Specialist intervention is associated with improved patient outcomes in patients with decompensated heart failure: evaluation of the impact of a multidisciplinary inpatient heart failure team.

作者信息

Masters Jayne, Morton Geraint, Anton Isabel, Szymanski Jane, Greenwood Elizabeth, Grogono Joanna, Flett Andrew S, Cleland John G F, Cowburn Peter J

机构信息

Department of Cardiology, University Hospital Southampton, Southampton, UK.
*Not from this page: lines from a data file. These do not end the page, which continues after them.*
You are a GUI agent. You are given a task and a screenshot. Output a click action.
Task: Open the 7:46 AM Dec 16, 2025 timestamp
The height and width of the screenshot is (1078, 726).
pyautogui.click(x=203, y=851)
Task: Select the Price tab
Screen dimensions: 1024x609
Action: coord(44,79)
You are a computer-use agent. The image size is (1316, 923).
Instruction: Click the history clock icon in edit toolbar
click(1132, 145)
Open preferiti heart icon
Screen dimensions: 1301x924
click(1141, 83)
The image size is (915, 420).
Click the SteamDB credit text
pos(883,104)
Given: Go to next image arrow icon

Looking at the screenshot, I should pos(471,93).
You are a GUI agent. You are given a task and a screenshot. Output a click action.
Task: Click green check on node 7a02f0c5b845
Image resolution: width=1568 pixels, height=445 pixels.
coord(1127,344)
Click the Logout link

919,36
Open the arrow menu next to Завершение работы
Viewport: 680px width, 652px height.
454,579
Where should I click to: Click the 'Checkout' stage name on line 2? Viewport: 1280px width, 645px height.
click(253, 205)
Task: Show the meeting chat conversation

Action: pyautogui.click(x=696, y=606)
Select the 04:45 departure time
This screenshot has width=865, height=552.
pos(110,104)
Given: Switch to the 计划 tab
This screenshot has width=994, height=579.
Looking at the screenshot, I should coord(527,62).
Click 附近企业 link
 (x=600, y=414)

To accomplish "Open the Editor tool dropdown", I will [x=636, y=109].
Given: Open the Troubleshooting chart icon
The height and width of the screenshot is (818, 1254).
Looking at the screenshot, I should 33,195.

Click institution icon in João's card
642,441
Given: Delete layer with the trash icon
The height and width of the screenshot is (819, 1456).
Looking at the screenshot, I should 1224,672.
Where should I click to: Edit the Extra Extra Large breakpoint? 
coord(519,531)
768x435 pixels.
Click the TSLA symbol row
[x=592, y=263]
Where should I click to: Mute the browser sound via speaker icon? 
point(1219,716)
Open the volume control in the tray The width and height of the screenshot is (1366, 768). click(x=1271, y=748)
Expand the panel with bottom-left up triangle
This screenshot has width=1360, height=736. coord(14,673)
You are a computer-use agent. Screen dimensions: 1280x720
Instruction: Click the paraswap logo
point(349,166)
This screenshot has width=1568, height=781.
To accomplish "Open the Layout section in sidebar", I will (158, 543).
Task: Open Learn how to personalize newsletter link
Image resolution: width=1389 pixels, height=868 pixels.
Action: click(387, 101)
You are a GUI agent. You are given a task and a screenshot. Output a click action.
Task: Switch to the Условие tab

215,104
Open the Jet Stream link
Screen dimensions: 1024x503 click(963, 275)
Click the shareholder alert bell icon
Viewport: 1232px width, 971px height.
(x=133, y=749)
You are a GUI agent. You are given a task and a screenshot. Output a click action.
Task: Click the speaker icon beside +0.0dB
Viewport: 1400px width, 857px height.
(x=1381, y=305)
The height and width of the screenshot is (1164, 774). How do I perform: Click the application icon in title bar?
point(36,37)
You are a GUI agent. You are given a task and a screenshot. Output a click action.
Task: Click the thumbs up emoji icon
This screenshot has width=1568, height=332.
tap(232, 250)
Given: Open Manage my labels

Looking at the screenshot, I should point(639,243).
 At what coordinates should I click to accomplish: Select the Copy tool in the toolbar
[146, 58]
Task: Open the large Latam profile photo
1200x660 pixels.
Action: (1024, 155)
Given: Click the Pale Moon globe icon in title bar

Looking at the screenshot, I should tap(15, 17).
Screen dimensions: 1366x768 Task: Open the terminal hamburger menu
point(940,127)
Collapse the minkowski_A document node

Department of Cardiology, Portsmouth Hospitals NHS Trust, Portsmouth, UK.

出版信息

Open Heart. 2017 Mar 8;4(1):e000547. doi: 10.1136/openhrt-2016-000547. eCollection 2017.

Abstract

OBJECTIVE

The study aimed to evaluate the impact of a multidisciplinary inpatient heart failure team (HFT) on treatment, hospital readmissions and mortality of patients with decompensated heart failure (HF).

METHODS

A retrospective service evaluation was undertaken in a UK tertiary centre university hospital comparing 196 patients admitted with HF in the 6 months prior to the introduction of the HFT (pre-HFT) with all 211 patients seen by the HFT (post-HFT) during its first operational year.

RESULTS

There were no significant differences in patient baseline characteristics between the groups. Inpatient mortality (22% pre-HFT vs 6% post-HFT; p<0.0001) and 1-year mortality (43% pre-HFT vs 27% post-HFT; p=0.001) were significantly lower in the post-HFT cohort. Post-HFT patients were significantly more likely to be discharged on loop diuretics (84% vs 98%; p=<0.0001), ACE inhibitors (65% vs 76%; p=0.02), ACE inhibitors and/or angiotensin receptor blockers (83% vs 91%; p=0.02), and mineralocorticoid receptor antagonists (44% vs 68%; p<0.0001) pre-HFT versus post-HFT, respectively. There was no difference in discharge prescription rates of beta-blockers (59% pre-HFT vs 63% post-HFT; p=0.45). The mean length of stay (17±19 days pre-HFT vs 19±18 days post-HFT; p=0.06), 1-year all-cause readmission rates (46% pre-HFT vs 47% post-HFT; p=0.82) and HF readmission rates (28% pre-HFT vs 20% post-HFT; p=0.09) were not different between the groups.

CONCLUSIONS

The introduction of a specialist inpatient HFT was associated with improved patient outcome. Inpatient and 1-year mortality were significantly reduced. Improved use of evidence-based drug therapies, more intensive diuretic use and multidisciplinary care may contribute to these differences in outcome.

摘要

目的

本研究旨在评估多学科住院心力衰竭团队(HFT)对失代偿性心力衰竭(HF)患者的治疗、再入院率及死亡率的影响。

方法

在英国一家三级中心大学医院进行了一项回顾性服务评估,比较了HFT引入前6个月内收治的196例HF患者(HFT前)与HFT运营第一年诊治的所有211例患者(HFT后)。

结果

两组患者的基线特征无显著差异。HFT后队列的住院死亡率(HFT前为22%,HFT后为6%;p<0.0001)和1年死亡率(HFT前为43%,HFT后为27%;p=0.001)显著降低。HFT后患者出院时使用袢利尿剂(84%对98%;p<0.0001)、ACE抑制剂(65%对76%;p=0.02)、ACE抑制剂和/或血管紧张素受体阻滞剂(83%对91%;p=0.02)以及盐皮质激素受体拮抗剂(44%对68%;p<0.0001)的可能性分别显著高于HFT前。β受体阻滞剂的出院处方率无差异(HFT前为59%,HFT后为63%;p=0.45)。两组的平均住院时间(HFT前为17±19天,HFT后为19±18天;p=0.06)、1年全因再入院率(HFT前为46%,HFT后为47%;p=0.82)和HF再入院率(HFT前为28%,HFT后为20%;p=0.09)无差异。

结论

引入专科住院HFT与改善患者预后相关。住院死亡率和1年死亡率显著降低。循证药物治疗的更好应用、更强化的利尿剂使用和多学科护理可能导致这些预后差异。